Mass. Gov. Vetoes Contraception Bill

A bill that would have expanded access to emergency contraception was vetoed by Massachusetts’ governor on Monday, drawing praise from pro-life constituents and criticism from abortion rights proponents.

State legislators approved a proposed bill that would require hospital emergency rooms to offer emergency contraception to rape victims. The bill would also allow the medication to be sold over the counter.

The medication, called Plan B or the “morning after” pill, is different from RU-486. The pill can prevent pregnancies up to 72 hours after unprotected intercourse.

At issue is the process by which the pill prevents pregnancies. The majority of the time, the release of an egg is blocked, thus preventing fertilization. However, the medication may also interfere with the development of a fertilized egg by preventing its attachment to the womb.

“To those who believe that life begins at conception, the morning-after pill can destroy the human life that was created at the moment of fertilization," said Massachusetts Governor Mitt Romney.

Romney, who in his 2002 campaign stated that he would support abortion rights despite his personal opposition to abortion, vetoed the bill on Monday.

In his veto letter, Romney stated, “The way this drug works would not only prevent conception – with which I would not have a problem – but it also, in some cases, terminates life after conception.”

He continued, “And therefore, it ceases in that case to be a contraceptive bill. It becomes an abortion bill, and I indicated I wouldn’t change abortion laws, and I won’t violate that promise.”

Romney later stated in an opinion article, “I am prolife. I believe that abortion is the wrong choice, except in cases of incest, rape, and to save the life of the mother. I wish the people of America agreed, and that the laws of our nation could reflect that view.”

Most pro-life groups applauded Romney’s veto and criticism of Roe v. Wade. Others, however, including abortion rights and some pro-life groups, cast doubt on the sincerity of Romney’s pro-life stance.

Critics pointed to statements made by Romney when he ran for office in 2002, proclaiming his support for expanded access to emergency contraception and the protection of a woman’s right to choose. They suggested that Romney’s actions were motivated by his political aspirations rather than his concern for women’s health.

Romney explained that his change of heart was a result of the recent debates over embryonic stem cell research.
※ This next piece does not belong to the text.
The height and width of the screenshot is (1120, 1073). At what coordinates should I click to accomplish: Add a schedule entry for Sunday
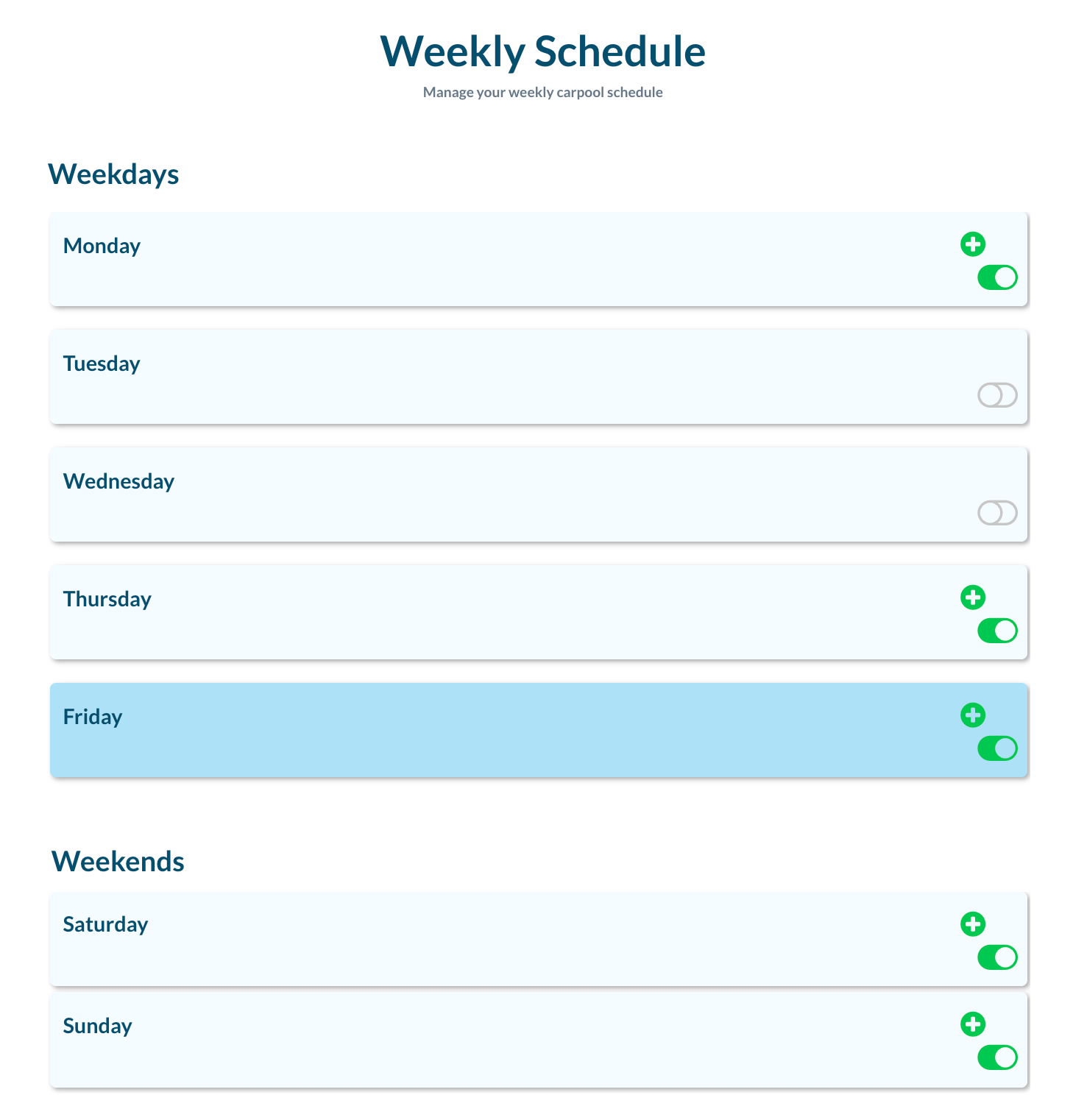[x=972, y=1024]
“In considering the issue of embryo cloning and embryo farming, I saw where the harsh logic of abortion can lead – to the view of innocent new life as nothing more than research material or commodity,” said Romney. “I have also observed the bitterness and fierce anger that still linger 32 years after Roe v. Wade.”

The bill is still expected to become law. Both the House and the Senate approved the bill with enough votes to override the governor’s veto. Legislators plan to attempt an override, although they have not specified when they will hold the vote.